Abstract
We present a case of silicosis in a 37-year-old pregnant woman, a second gravida with previous caesarean section. She was referred to our hospital at 42 weeks of gestation with breathlessness and oligohydramnios. She had worked in a glass and talc powder factory for 11 years and was diagnosed as having silicosis 2 years prior; she was on treatment. Following admission, she was evaluated for dyspnoea and underwent emergency Caesarean section for poor cervical dilation. She developed a burst abdomen on the third postoperative day with loops of gangrenous bowel protruding outside the abdomen. Emergency laparotomy with ileal resection and ileostomy was carried out. She was discharged on day 14 and is on follow-up.

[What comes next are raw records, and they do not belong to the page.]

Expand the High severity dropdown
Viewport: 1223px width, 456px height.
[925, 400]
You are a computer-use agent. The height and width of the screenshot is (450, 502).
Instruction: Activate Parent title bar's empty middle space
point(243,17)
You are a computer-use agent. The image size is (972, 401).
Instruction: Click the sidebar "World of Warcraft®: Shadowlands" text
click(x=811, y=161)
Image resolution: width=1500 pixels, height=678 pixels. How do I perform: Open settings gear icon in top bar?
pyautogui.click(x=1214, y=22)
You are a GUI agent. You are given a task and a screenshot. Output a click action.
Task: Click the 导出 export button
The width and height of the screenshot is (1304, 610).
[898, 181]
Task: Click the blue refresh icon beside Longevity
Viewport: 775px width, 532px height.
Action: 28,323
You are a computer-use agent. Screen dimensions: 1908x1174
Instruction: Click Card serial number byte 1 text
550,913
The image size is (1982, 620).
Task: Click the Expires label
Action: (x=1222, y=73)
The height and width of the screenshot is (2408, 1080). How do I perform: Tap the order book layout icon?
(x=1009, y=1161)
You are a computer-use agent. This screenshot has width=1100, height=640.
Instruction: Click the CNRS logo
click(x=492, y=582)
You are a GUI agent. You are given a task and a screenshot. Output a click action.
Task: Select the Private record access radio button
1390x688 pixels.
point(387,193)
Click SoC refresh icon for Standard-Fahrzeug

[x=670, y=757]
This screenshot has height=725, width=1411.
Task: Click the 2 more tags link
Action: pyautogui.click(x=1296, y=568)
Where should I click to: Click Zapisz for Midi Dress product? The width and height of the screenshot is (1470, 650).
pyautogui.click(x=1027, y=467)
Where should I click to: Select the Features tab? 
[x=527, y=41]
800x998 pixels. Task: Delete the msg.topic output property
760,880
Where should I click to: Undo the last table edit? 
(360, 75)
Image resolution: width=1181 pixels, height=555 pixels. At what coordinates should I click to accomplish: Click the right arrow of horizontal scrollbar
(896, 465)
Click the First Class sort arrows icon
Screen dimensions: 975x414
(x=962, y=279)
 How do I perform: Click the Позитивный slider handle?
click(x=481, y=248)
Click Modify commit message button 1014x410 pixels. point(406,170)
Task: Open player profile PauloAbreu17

To the best of our knowledge, this is the first case of silicosis in pregnancy presenting with an unusual complication.
Background
Silicosis is a known occupational pulmonary hazard that results from inhalation of silicon dioxide, or silica in crystalline form. Workers with potential for exposure are miners, tunnel drillers, quarry workers, sand blasters, stone carvers, ceramic workers and silica flour production workers.1 Exposure to crystalline dust leads to inflammation and scarring of lung tissue, and, ultimately, respiratory insufficiency.2 The disease may be quite severe and progressive despite discontinuation of exposure. We report a case of a patient with silicosis in pregnancy with burst abdomen after caesarean section.
Case presentation
A 37-year-old gravida 2, with one living baby, at 42 weeks of gestation was referred to our hospital as a case of previous lower segment caesarean section with breathlessness and oligohydramnios. She was diagnosed with silicosis 2 years prior during a routine check-up and was started on formoterol fumarate and budesonide inhaler. She had worked in a glass factory for 6 years and later in a talc powder company for 5 years. There was no history of tuberculosis, bronchial asthma or heart disease. On examination, the patient's vitals were stable and cardiovascular and respiratory system examination revealed no abnormalities. The uterus was term size, cephalic and relaxed, and fetal heart rate was good. On vaginal examination, the cervix was uneffaced and the os was closed. Chest X-ray showed hard miliary infiltration (figure 1).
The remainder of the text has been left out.